Produzido para substituir a moeda de réis cunhada na época monárquica, o escudo foi a espécie monetária que circulou em Portugal entre os inícios do século XX, data da implantação da república, e os inícios do século XXI, data do aparecimento do euro. Ao longo destes cem anos de história, o escudo conheceu vários temas e configurações, associados aos vários períodos em que a história contemporânea se divide: a Primeira República, o Estado Novo, a Democracia.
A peça que lhe mostramos na imagem, idealizada por Helder Batista, corresponde à última emissão de escudo, em ouro, antes da entrada em circulação do euro: numa das faces vê-se a indicação do valor e da denominação; na outra vê-se o brasão de armas da República Portuguesa, formado por escudo com cinco escudetes postos em cruz, carregados com cinco besantes em aspa e enquadrados por bordadura de sete castelos. No local onde, nas moedas da época monárquica, surgia a coroa, aparece agora um nó de corda que evoca um dos motivos mais comuns na arte portuguesa do período manuelino, intimamente ligada ao tema do mar e da navegação. Os letreiros identificam a autoridade responsável pela emissão e a data em que esta ocorreu: 2001. Embora a sua produção tenha sido interrompida nesta altura, a moeda continuou a circular ainda durante alguns anos, até ser recolhida por ordem do Banco de Portugal.
A criação de uma moeda única no espaço europeu foi um momento muito importante na história da União Europeia e dos países que a integram, entre os quais Portugal. A produção desta moeda é um desafio que está a cargo de muitos artistas e técnicos que trabalham diariamente em colaboração com as várias casas da moeda europeias. Nas suas denominações, o euro apresenta uma face comum a todos os países da União Económica e Monetária e uma face nacional específica de cada país: Luc Luycx foi o autor do desenho alusivo ao mapa da União Europeia com as doze estrelas da bandeira, e Vitor Santos, o autor do desenho alusivo aos selos de D. Afonso Henriques, com as quinas e os castelos que formam o brasão da República.
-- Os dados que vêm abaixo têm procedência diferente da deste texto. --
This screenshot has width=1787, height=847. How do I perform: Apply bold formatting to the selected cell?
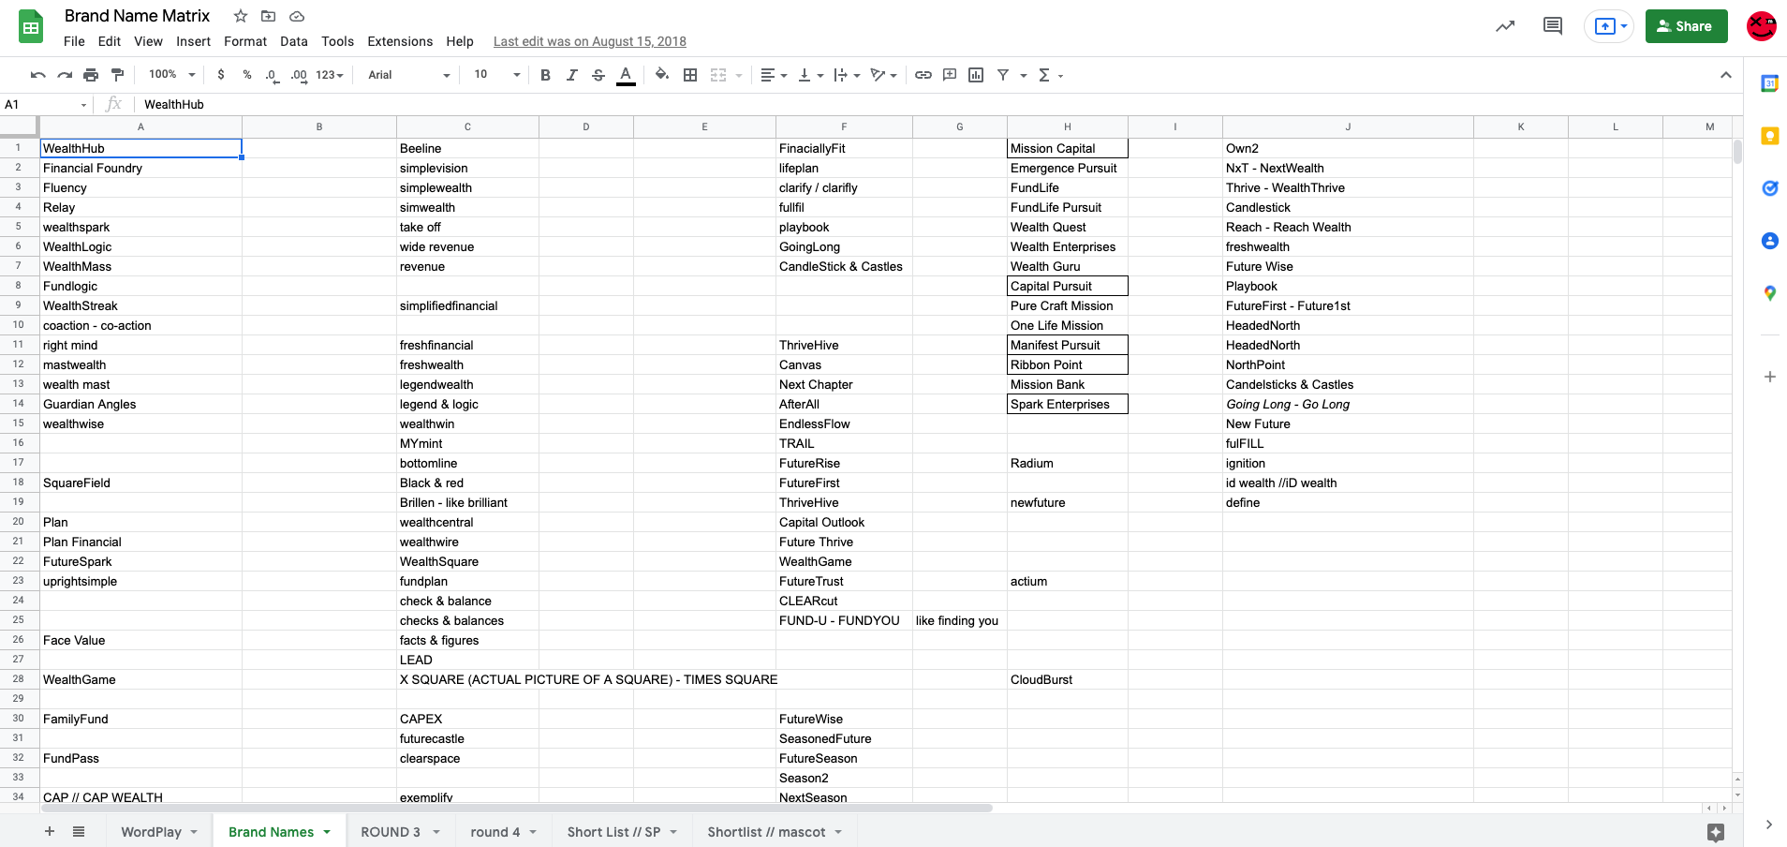pos(546,75)
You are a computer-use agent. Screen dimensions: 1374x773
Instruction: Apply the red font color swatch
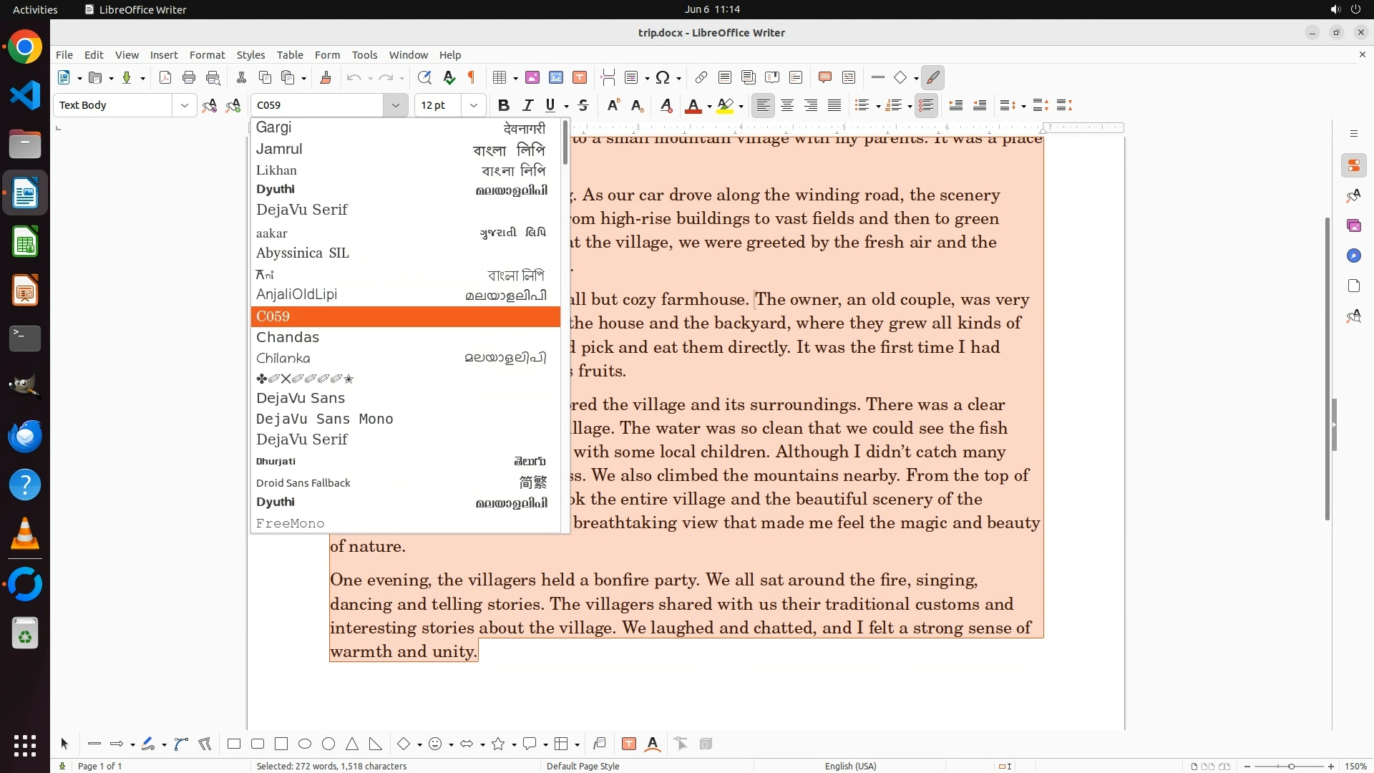click(x=693, y=106)
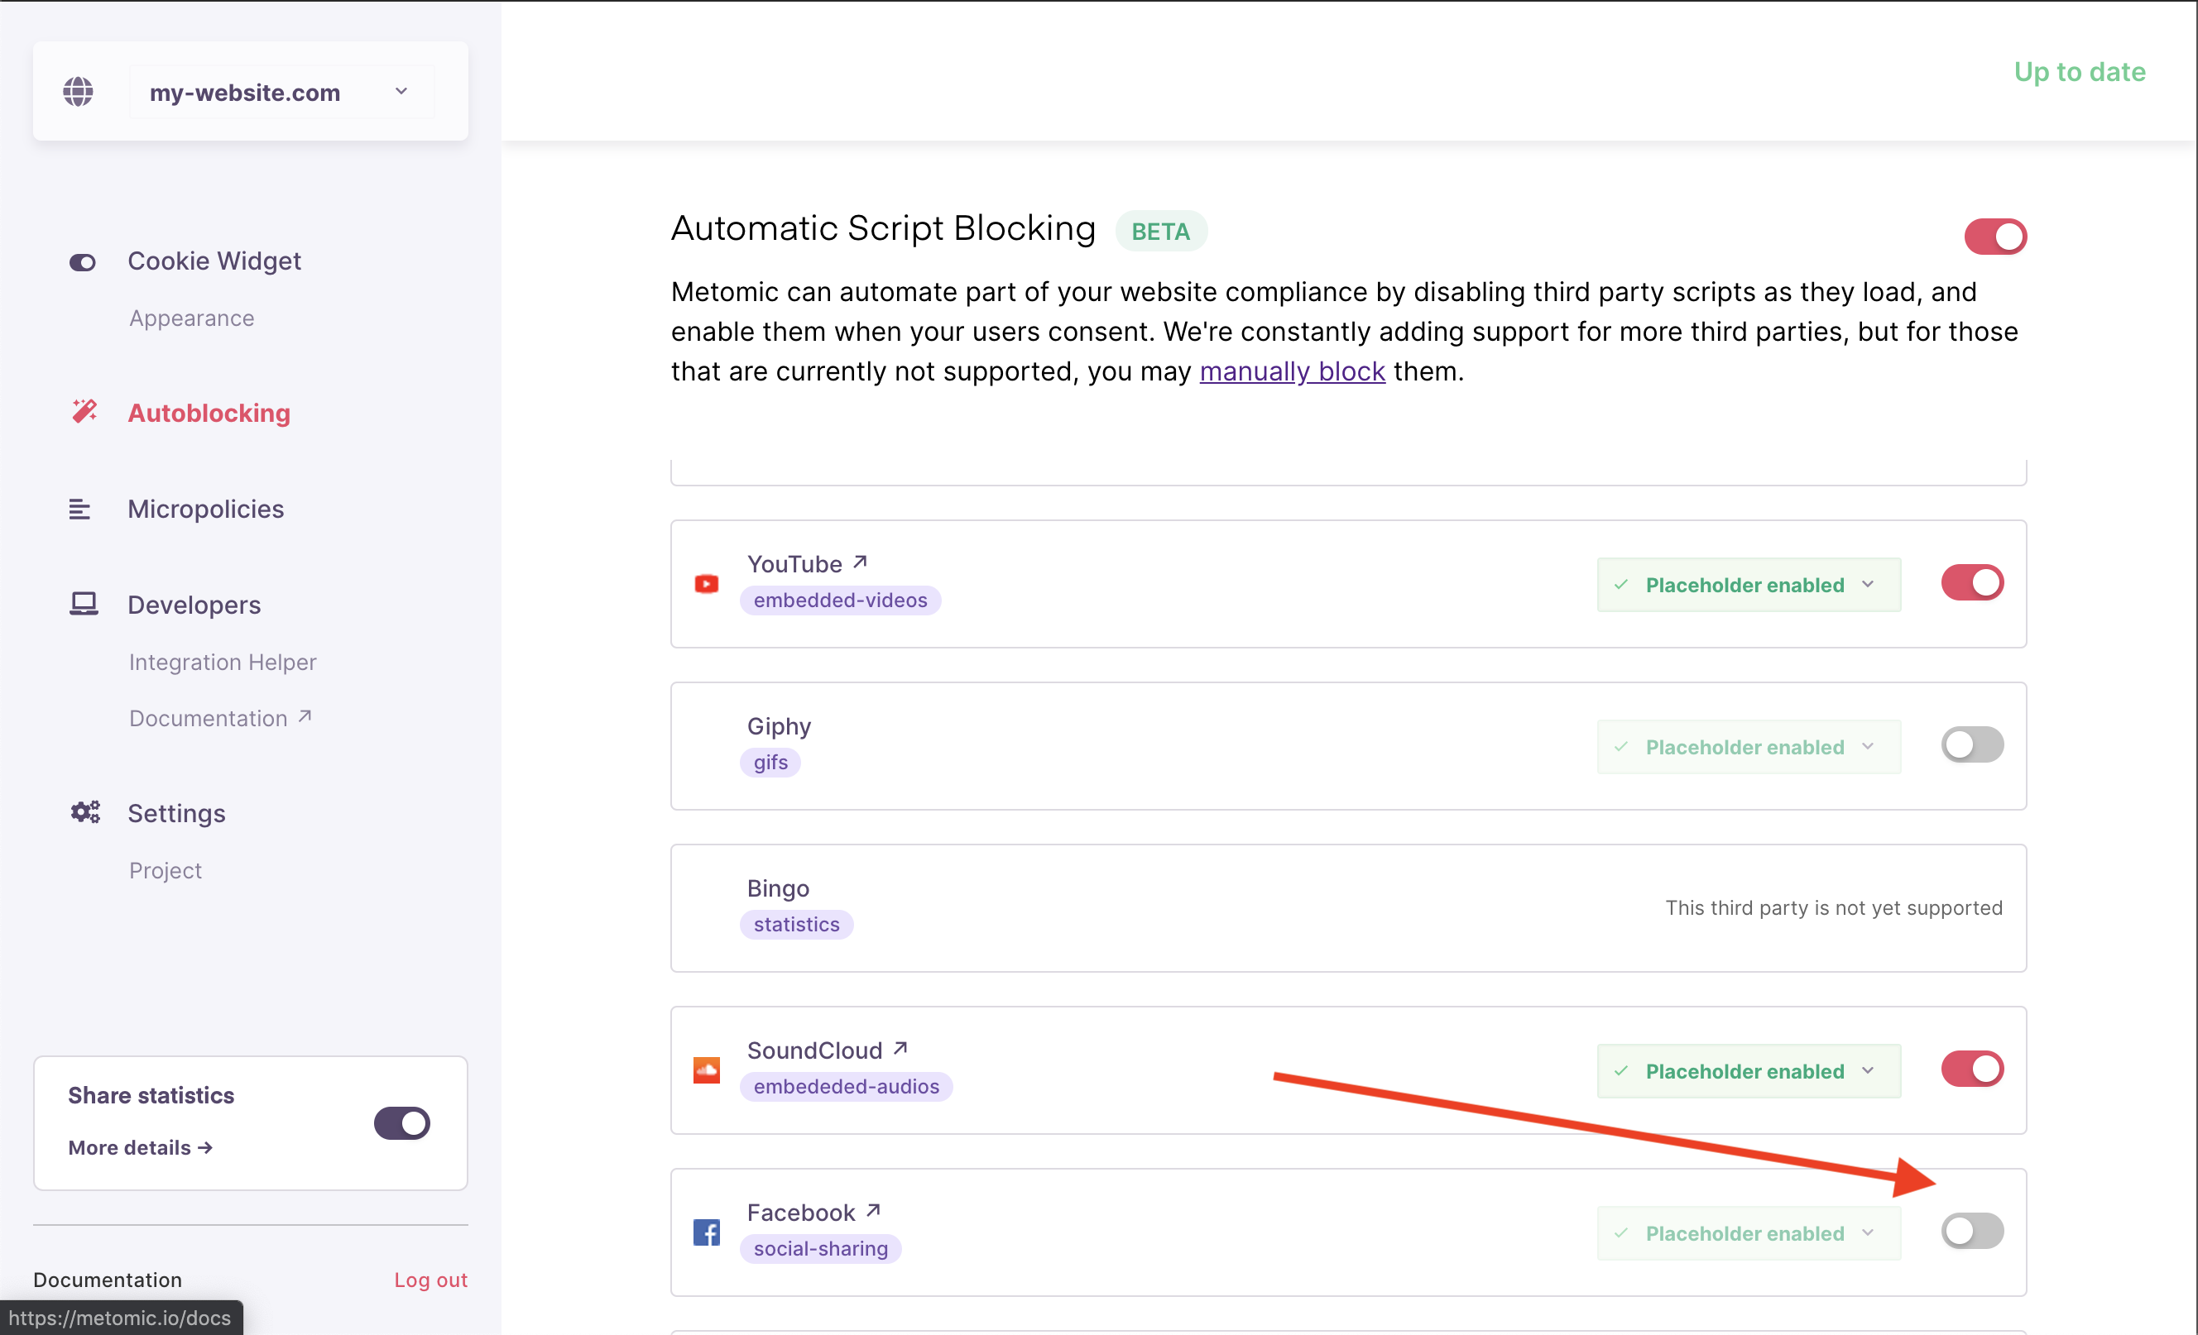Click the Facebook logo icon
2198x1335 pixels.
pyautogui.click(x=707, y=1232)
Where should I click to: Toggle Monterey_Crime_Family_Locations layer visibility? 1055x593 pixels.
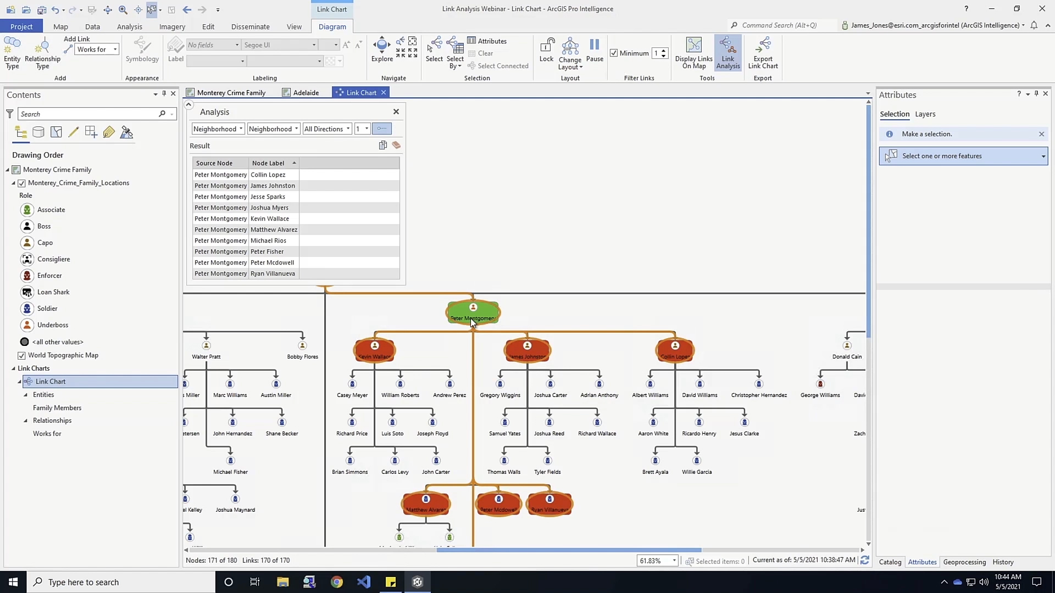[x=22, y=183]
Em Portugal, a primeira moeda de euro, já em ouro, foi produzida um ano depois da entrada da nova moeda em circulação, assinalando uma data muito importante da história filatélica portuguesa: os 150 anos da emissão do primeiro selo. Este selo foi produzido durante o reinado de D. Maria II, em 1853, e é hoje um objeto muito cobiçado por todos os colecionadores filatélicos, devido à sua grande raridade e valor histórico. Nele, a rainha fez-se retratar à esquerda, com um diadema na cabeça e cabelos presos num delicado penteado, à moda das elites do século XIX. Acima da efígie da rainha, pode ler-se a palavra “Correio”, uma instituição que foi criada nos inícios do século XVI e que ainda hoje se mantém ativa, cumprindo a sua missão de assegurar soluções de comunicação, logística e produtos financeiros baseadas na inovação e na confiança.